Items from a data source

◆ ◆ ◆ ◆ ◆ ◆ ◆

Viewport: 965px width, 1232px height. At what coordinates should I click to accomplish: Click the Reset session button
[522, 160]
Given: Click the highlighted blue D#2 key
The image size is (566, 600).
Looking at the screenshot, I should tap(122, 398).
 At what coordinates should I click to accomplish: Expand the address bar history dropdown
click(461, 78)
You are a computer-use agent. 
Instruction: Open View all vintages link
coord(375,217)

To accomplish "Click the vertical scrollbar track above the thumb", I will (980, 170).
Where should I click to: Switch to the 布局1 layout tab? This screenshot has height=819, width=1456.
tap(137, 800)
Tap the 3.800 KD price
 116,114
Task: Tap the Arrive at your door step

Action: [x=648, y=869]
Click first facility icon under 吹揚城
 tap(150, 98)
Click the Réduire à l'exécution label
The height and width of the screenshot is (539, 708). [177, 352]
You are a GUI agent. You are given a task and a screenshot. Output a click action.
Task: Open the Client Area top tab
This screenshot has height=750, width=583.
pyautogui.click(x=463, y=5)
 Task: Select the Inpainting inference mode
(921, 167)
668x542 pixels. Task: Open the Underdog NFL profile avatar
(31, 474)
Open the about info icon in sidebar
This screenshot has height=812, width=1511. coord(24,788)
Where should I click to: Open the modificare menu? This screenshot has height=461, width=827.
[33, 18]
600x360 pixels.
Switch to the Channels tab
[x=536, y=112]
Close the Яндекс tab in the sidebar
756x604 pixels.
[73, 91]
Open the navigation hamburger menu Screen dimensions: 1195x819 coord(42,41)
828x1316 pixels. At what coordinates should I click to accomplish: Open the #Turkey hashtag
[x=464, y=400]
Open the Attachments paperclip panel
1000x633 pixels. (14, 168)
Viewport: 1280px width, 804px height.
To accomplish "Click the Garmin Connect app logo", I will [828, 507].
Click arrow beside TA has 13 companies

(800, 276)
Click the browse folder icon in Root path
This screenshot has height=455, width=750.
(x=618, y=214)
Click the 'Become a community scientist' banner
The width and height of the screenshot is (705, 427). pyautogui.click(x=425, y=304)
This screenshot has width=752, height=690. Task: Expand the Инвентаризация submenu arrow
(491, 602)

◆ ◆ ◆ ◆ ◆ ◆ ◆

WHAT THE EXERCISE ASKS: Write out the lines above exactly, but only from the one containing "828x1316 pixels. At" through the last one.

ANSWER FOR THIS EXERCISE:
828x1316 pixels. At what coordinates should I click to accomplish: Open the #Turkey hashtag
[x=464, y=400]
Open the Attachments paperclip panel
1000x633 pixels. (14, 168)
Viewport: 1280px width, 804px height.
To accomplish "Click the Garmin Connect app logo", I will [828, 507].
Click arrow beside TA has 13 companies

(800, 276)
Click the browse folder icon in Root path
This screenshot has height=455, width=750.
(x=618, y=214)
Click the 'Become a community scientist' banner
The width and height of the screenshot is (705, 427). pyautogui.click(x=425, y=304)
This screenshot has width=752, height=690. Task: Expand the Инвентаризация submenu arrow
(491, 602)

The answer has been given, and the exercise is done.